出土遗物较多,有石器、陶器和骨、角器。石器均为生产工具,多数通体磨制,少数打磨兼制或剥制,器形规整。石器有磨盘、磨棒、磨石、铲、刀、斧、锛、石叶、球等。陶器多数为生活用具,个别为生产工具。质地以夹砂陶为主,泥质陶次之。陶色为褐陶、红陶、红褐陶。陶器几乎都为素面和磨光陶,极个别的饰细绳纹、旋纹及红彩,还有一定数量的“红顶体”。陶器器形规整,烧制火候较高。器形有釜(罐、鼎)、钵、盆、壶、瓮、豆、勺、器盖等。陶制生产工具有少量的刀、铲,是用陶片改制而成。
3.遗址年代、文化性质
在石虎山Ⅰ遗址出土的陶器中,小口长颈壶、红顶体、鼎、鼎足和未见彩陶器的特征,都同于后岗一期早期阶段的作风。在围沟第1层±中,出土的植物果实遗骸,经14C测定年代为距今6440年~6530年(经树轮校正年代),因此,石虎山Ⅰ遗址的年代应大致相当于后岗一期的早期阶段。在石虎山Ⅱ遗址出土的陶器中,釜、盆、鼎等的器物,与北京市房山县镇江营子遗址第一期文化的中、晚期出土的同类器形态相同。其时代也应相当。有学者研究认为,后岗一期遗存应由镇江营子一期文化发展而来,如此,石虎山Ⅱ遗址时代应早于石虎山Ⅰ遗址。石虎山Ⅰ、Ⅱ遗址,在文化面貌、内涵等方面表现出有较强共性的特征,如房址、陶器群、生产工具的形制等。但也有一定差异,如陶器的纹饰、器形的变化。因此,石虎山Ⅰ、Ⅱ遗存的文化内涵,是同一种考古文化的两个不同发展阶段。与石虎山Ⅰ、Ⅱ遗址的文化面貌、特征最相近的,有河北省易县北福地第一期甲类、镇江营子一期文化为代表的遗存。所以,石虎山Ⅰ遗存是在延续以石虎山Ⅱ遗存为代表的文化因素,与后岗类型其他小区相互交流、发展,同时也受到半坡类型影响,形成了有地方特征的文化遗存。因此,将以石虎山Ⅰ、Ⅱ遗址为代表的一类文化遗存,命名为“石虎山类型”。并有“后岗一期文化石虎山类型”或“仰韶文化石虎山类型”的命名。其绝对年代大约为公元前4800~公元前4200年之间。石虎山遗址是内蒙古中南部新石器时代己发现最早的仰韶文化时期的遗存之一。

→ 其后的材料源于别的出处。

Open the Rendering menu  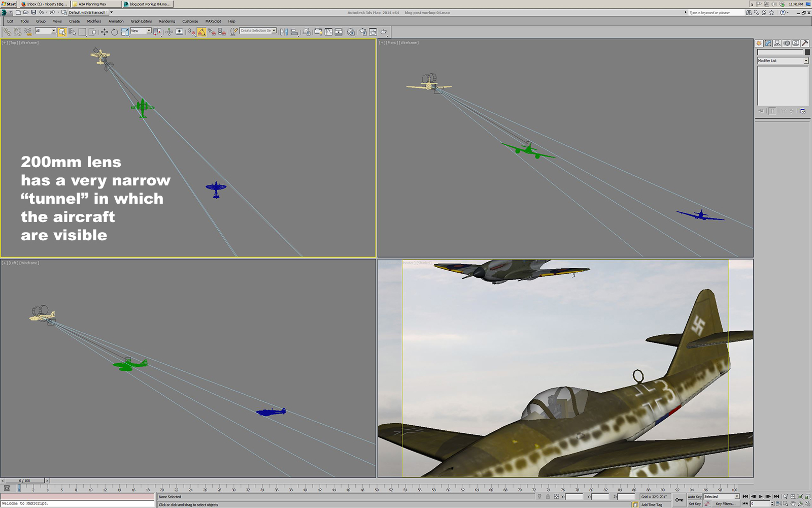166,21
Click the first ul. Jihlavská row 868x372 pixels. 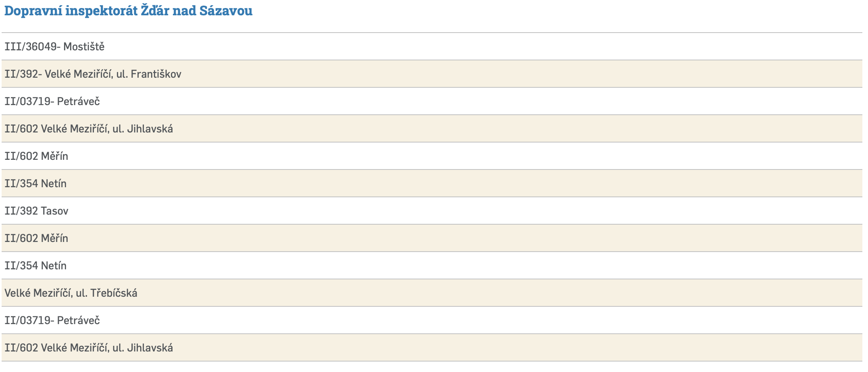pyautogui.click(x=89, y=129)
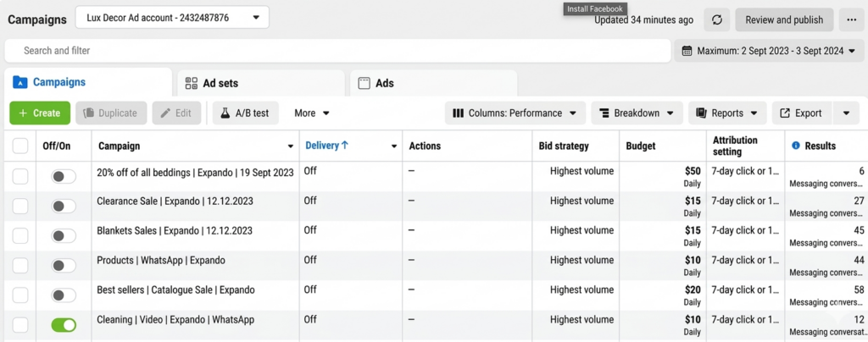Turn off the Cleaning Video WhatsApp campaign toggle
The width and height of the screenshot is (868, 342).
(64, 325)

石虎山Ⅰ、Ⅱ遗址的发掘与研究,反映出了岱海地区农耕社会开始时期的面貌及状态。该类遗存的原始农业已经非常成熟,其狩猎、渔业亦占有相当大的比重。石虎山Ⅰ遗址中,发现了部分猪的骨骼形态,已进化为饲养的家畜。通过对遗址出土的动物骨骼、植物果实遗骸、土壤孢粉以及对古气候、地质等项目的综合研究,初步揭示出了岱海地区及周边区域的自然环境、气象地质、微观生态、人文聚落等阶段性的演进脉络。